I would run a dnd table, if not needed I am ready to play some T1 - T2 DnD as well.

Ok, no Table for me! Maybe next time :slight_smile: enjoy !

Heyo guys if someone is still there i left my foldable battlemap by a shelf near a window. Would be nice if someone could maybe keep that safe for me thankyou!

@Eel_pulp @snnTV @raccoongoblin @truecrawl @Seany

Summary

After defeating the necromancer Dhampir Silas Thorne you stumble upon his diary, revealing that he was planning to achieve True Resurrection in order to have a steady supply of fresh blood.

Initially, he resorted to grafting fresh feet, hands, and heads onto corpses, which explains the grisly, multi-species murder spree that recently plagued Ornin. When these experiments proved unfruitful, he hatched a new scheme: Posing as a ranger, Silas lured adventuring parties into his underground temple, using pathfinder stones to guide his victims safely through the maze and directly into his trap.

His plan would have worked flawlessly had he not sabotaged it himself. In a fit of impatient rage, he murdered his own hirelings, allowing one terrified survivor to flee and warn you.

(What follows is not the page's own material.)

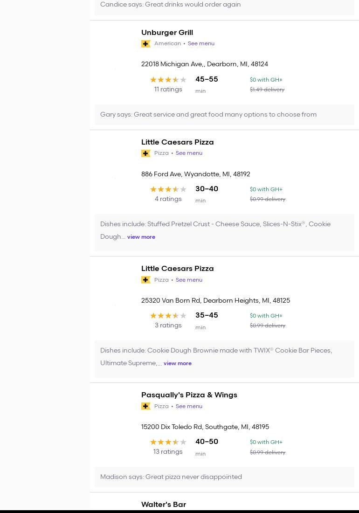359x513 pixels.
Task: Click the GH+ badge beside Unburger Grill's American label
Action: click(x=145, y=44)
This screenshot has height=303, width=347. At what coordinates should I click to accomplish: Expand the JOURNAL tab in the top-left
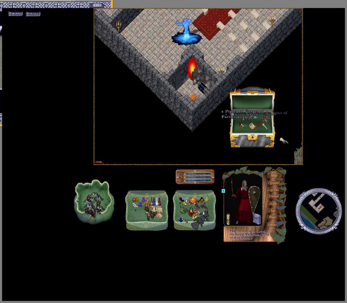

Furthermore, Silas seemed completely oblivious to the spider-climbing furniture mimics lurking at the intersection—monsters that you so skillfully chopped to pieces after heroically gluing yourself to them in order to slow them down!

In addition to the Slippers of Spider Climbing you looted from the Desk Mimic, you also find a Quandrix Primer in Silas’ possessions (pick one!)

You also get to keep whatever consumables you gathered during the adventure and didn’t use up.

You get 20 Downtime Days.

You pick up @Seany on the way back out, and share the spoils as a group.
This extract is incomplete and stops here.